Kenny — who hails from a part of the country not too distant from Keane’s native Listowel — has a great affinity with Keane’s work, and he has appeared in a number of his plays over the years, including a turn as The Bull in Shoestring Theatre Company’s 2013 production of The Field.
As a young man, Kenny used to enjoy Keane’s columns in the Limerick Leader — “It’d be like, ‘What does Keane have to say for himself this week? What yarn is he going to spin?’” — and when he was coaxed into amateur theatre by his friend John McGrath in the early ’80s, Sive was one of his first plays.

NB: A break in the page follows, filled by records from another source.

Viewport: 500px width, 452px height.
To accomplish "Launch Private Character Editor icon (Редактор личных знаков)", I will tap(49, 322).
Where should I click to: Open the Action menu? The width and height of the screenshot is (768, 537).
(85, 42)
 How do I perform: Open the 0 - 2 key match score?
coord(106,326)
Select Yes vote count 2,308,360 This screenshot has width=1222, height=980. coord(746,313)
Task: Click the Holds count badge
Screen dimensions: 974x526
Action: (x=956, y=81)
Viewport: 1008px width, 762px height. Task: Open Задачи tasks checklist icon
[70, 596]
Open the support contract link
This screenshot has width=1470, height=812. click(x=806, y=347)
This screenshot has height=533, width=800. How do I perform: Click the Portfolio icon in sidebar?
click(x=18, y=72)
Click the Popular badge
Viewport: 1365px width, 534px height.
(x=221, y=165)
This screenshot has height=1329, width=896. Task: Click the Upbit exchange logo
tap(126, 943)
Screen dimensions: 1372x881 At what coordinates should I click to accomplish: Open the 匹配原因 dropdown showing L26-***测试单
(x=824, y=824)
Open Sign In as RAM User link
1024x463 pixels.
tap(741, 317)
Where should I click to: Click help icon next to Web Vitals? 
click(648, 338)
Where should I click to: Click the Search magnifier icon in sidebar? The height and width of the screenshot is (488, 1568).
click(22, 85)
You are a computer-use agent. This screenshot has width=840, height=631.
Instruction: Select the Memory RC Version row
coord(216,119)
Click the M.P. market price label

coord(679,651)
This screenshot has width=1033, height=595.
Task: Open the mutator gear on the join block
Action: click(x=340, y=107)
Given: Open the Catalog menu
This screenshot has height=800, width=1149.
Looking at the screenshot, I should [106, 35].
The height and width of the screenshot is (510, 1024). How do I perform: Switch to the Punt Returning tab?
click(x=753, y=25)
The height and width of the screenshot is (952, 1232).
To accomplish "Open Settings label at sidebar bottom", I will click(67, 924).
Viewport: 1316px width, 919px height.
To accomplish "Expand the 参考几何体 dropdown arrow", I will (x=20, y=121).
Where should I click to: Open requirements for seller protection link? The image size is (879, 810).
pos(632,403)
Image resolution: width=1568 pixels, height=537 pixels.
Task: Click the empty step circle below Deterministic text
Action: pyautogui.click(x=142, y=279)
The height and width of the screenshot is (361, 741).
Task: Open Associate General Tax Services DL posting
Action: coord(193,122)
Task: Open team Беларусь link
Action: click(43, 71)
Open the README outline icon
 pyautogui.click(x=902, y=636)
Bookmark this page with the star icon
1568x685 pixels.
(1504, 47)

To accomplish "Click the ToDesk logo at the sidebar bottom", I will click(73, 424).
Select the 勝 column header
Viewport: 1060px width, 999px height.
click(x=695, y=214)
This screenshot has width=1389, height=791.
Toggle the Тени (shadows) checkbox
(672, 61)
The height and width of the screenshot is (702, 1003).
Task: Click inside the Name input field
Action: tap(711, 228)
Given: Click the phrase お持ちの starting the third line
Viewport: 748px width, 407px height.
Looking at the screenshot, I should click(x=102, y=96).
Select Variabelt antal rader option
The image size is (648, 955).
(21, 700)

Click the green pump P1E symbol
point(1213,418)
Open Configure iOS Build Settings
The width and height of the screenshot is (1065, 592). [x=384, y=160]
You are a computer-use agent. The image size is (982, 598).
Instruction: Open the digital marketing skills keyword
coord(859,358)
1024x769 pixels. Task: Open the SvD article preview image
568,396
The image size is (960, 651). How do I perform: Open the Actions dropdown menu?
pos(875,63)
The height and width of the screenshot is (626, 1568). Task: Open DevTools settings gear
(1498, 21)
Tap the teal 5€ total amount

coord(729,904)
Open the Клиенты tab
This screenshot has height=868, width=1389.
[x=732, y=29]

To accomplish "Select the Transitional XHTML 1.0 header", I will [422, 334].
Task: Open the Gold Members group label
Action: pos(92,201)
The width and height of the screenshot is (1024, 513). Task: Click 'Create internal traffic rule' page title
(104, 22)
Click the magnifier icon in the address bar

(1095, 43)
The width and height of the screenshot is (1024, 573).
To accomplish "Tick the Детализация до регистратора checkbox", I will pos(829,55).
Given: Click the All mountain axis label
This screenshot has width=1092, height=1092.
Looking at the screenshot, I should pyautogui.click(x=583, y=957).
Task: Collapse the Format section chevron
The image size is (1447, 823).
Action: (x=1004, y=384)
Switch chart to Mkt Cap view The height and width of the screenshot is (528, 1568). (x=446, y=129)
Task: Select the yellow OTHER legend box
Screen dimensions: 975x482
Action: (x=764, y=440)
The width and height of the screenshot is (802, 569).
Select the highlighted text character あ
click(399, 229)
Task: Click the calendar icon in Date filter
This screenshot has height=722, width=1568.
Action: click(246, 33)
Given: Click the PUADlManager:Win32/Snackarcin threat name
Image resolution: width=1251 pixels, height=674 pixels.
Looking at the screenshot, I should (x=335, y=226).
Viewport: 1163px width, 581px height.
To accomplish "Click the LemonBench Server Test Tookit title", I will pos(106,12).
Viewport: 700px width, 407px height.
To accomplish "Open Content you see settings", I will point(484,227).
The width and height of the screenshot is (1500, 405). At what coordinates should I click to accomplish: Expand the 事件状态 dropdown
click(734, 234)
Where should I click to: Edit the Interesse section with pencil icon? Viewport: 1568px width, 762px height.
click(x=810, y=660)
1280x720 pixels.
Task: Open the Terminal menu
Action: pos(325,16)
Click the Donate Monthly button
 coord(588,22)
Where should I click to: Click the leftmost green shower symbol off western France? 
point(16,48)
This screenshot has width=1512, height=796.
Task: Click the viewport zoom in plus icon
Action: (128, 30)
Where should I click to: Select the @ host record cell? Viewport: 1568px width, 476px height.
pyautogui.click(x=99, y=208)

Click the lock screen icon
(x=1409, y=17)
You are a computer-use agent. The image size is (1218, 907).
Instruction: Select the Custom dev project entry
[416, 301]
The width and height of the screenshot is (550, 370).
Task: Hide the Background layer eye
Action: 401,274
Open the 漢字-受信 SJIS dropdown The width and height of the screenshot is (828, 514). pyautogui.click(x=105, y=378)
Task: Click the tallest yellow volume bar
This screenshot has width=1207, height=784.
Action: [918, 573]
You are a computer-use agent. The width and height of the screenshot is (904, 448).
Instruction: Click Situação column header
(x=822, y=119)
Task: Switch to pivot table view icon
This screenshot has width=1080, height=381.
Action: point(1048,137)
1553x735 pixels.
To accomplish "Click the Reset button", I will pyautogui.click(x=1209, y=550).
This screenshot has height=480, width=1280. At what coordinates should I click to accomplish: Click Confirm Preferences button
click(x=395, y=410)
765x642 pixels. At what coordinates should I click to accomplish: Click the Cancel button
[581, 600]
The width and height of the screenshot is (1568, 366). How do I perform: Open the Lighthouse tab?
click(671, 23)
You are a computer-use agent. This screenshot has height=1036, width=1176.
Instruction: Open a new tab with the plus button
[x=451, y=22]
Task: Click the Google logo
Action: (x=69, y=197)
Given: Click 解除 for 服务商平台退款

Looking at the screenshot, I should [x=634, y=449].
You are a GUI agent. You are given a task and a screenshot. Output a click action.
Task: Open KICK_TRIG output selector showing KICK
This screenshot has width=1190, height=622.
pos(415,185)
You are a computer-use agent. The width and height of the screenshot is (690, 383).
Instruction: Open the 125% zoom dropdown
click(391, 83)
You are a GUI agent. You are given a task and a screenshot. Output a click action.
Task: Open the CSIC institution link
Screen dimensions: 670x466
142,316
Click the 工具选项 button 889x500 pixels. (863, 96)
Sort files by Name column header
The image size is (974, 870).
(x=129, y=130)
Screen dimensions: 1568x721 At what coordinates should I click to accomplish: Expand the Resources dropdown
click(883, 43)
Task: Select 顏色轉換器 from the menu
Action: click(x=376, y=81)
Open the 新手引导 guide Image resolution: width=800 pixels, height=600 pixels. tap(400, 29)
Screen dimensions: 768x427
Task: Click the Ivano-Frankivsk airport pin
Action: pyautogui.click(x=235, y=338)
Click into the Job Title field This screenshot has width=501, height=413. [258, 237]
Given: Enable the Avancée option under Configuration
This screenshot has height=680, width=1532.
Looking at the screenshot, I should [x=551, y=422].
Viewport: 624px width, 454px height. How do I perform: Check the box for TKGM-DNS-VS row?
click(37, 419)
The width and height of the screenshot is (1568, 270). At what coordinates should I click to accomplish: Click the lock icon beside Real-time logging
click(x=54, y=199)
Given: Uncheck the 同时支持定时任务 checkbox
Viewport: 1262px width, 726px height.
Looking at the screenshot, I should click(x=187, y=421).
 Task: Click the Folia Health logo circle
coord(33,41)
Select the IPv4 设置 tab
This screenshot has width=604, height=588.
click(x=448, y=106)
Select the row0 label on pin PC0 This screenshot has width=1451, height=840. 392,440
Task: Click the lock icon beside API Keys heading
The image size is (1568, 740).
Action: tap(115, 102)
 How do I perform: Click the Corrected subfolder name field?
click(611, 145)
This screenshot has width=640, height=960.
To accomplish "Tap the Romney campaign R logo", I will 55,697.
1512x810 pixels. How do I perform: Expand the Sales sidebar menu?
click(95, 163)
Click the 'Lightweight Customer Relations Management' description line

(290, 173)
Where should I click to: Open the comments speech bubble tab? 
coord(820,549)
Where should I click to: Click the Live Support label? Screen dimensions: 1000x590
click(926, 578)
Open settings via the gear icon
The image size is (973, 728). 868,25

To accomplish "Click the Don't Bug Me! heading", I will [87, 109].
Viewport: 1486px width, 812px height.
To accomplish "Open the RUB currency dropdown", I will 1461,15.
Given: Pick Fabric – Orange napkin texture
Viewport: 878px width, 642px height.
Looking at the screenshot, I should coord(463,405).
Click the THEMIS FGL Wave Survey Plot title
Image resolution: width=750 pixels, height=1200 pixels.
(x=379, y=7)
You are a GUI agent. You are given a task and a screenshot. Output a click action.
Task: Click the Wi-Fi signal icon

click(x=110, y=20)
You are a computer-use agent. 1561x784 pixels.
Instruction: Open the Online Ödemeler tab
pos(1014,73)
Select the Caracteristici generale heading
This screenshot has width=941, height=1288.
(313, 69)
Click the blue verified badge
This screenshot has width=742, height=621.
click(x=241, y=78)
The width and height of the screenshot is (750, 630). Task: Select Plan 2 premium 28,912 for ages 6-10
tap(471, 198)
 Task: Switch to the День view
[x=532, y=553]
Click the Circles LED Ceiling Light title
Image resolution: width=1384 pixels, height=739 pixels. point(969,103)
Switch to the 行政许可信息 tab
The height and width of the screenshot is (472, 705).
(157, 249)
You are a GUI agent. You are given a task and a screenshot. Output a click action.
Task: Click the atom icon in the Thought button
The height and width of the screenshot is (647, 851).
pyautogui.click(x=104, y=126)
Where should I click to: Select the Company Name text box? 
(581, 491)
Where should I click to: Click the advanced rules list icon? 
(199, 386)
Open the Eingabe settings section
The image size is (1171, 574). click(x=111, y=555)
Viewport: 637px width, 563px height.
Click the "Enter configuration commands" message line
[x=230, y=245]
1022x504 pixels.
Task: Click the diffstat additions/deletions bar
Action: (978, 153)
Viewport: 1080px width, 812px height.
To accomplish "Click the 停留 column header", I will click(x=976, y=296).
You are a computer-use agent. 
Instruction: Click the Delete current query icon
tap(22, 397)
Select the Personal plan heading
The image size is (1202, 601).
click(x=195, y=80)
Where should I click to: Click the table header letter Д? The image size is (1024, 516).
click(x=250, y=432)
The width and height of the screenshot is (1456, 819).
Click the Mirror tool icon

“I did Thomasheen Seán Rua in it,” he recalls. “And I loved it altogether. I loved the badness of the bastard. There was colour in him and all these sides to him.”
Indeed, the colour of Keane’s style is what Kenny most admires.
“A huge part of it is the language and the colour. And he mixed in a lot of magic as well.
"In rural Ireland we wouldn’t even call it magic, but it gets close to piseogary, you know. It gets close to paganism.
"I always find with Keane — and he’s a man I never spoke to — that there’s another Ireland that exists in a lot of his work.
"It’s an ancient, pagan Ireland. This very ancient current is flowing under a lot of the characters and stories he wrote.
"They’re nearly like something out of mythology. They’re mysterious. They’re dangerous. They’re larger than life.”
Of course, as a comic performer, Kenny made his name by playing uproarious characters, most famously as part of D’Unbelievables.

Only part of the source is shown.